(Directions for this task): Reproduce all of the material below, substituting "drop-down" for every occurrence of "dropdown" and leaving everything else as it is.

[Element and text location data]
----------------
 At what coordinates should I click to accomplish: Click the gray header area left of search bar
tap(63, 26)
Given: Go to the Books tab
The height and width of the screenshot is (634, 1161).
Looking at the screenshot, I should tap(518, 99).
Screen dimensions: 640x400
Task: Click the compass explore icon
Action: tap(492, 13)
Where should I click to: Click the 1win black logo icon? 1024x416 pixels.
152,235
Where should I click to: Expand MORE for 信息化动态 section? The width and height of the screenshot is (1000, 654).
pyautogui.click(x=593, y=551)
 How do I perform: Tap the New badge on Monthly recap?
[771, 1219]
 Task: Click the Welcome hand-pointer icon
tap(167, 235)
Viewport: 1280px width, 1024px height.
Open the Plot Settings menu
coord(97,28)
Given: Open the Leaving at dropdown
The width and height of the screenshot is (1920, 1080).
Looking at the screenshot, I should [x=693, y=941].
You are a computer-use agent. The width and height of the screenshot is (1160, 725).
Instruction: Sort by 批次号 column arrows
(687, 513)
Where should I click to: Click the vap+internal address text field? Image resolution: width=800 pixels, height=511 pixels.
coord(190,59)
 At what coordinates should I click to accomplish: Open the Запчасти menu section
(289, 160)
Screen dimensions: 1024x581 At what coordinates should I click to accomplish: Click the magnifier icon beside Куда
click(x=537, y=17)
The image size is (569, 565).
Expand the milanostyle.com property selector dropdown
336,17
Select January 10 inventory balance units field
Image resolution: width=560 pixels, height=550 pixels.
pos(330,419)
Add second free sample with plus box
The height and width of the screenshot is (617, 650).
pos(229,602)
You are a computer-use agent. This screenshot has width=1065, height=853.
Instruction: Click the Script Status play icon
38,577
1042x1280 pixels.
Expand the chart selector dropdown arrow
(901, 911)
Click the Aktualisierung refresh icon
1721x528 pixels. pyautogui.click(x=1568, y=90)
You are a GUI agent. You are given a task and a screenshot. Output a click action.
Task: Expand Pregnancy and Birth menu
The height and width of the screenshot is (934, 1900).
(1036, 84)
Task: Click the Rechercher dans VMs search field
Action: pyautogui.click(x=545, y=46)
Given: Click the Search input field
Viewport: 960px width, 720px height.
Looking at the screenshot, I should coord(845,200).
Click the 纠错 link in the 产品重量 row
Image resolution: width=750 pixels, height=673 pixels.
----------------
(Output):
 At what coordinates should I click to accomplish: Click the gray header area left of search bar
tap(63, 26)
Given: Go to the Books tab
The height and width of the screenshot is (634, 1161).
Looking at the screenshot, I should tap(518, 99).
Screen dimensions: 640x400
Task: Click the compass explore icon
Action: tap(492, 13)
Where should I click to: Click the 1win black logo icon? 1024x416 pixels.
152,235
Where should I click to: Expand MORE for 信息化动态 section? The width and height of the screenshot is (1000, 654).
pyautogui.click(x=593, y=551)
 How do I perform: Tap the New badge on Monthly recap?
[771, 1219]
 Task: Click the Welcome hand-pointer icon
tap(167, 235)
Viewport: 1280px width, 1024px height.
Open the Plot Settings menu
coord(97,28)
Given: Open the Leaving at drop-down
The width and height of the screenshot is (1920, 1080).
Looking at the screenshot, I should [x=693, y=941].
You are a computer-use agent. The width and height of the screenshot is (1160, 725).
Instruction: Sort by 批次号 column arrows
(687, 513)
Where should I click to: Click the vap+internal address text field? Image resolution: width=800 pixels, height=511 pixels.
coord(190,59)
 At what coordinates should I click to accomplish: Open the Запчасти menu section
(289, 160)
Screen dimensions: 1024x581 At what coordinates should I click to accomplish: Click the magnifier icon beside Куда
click(x=537, y=17)
The image size is (569, 565).
Expand the milanostyle.com property selector drop-down
336,17
Select January 10 inventory balance units field
Image resolution: width=560 pixels, height=550 pixels.
pos(330,419)
Add second free sample with plus box
The height and width of the screenshot is (617, 650).
pos(229,602)
You are a computer-use agent. This screenshot has width=1065, height=853.
Instruction: Click the Script Status play icon
38,577
1042x1280 pixels.
Expand the chart selector drop-down arrow
(901, 911)
Click the Aktualisierung refresh icon
1721x528 pixels. pyautogui.click(x=1568, y=90)
You are a GUI agent. You are given a task and a screenshot. Output a click action.
Task: Expand Pregnancy and Birth menu
The height and width of the screenshot is (934, 1900).
(1036, 84)
Task: Click the Rechercher dans VMs search field
Action: pyautogui.click(x=545, y=46)
Given: Click the Search input field
Viewport: 960px width, 720px height.
Looking at the screenshot, I should coord(845,200).
Click the 纠错 link in the 产品重量 row
Image resolution: width=750 pixels, height=673 pixels.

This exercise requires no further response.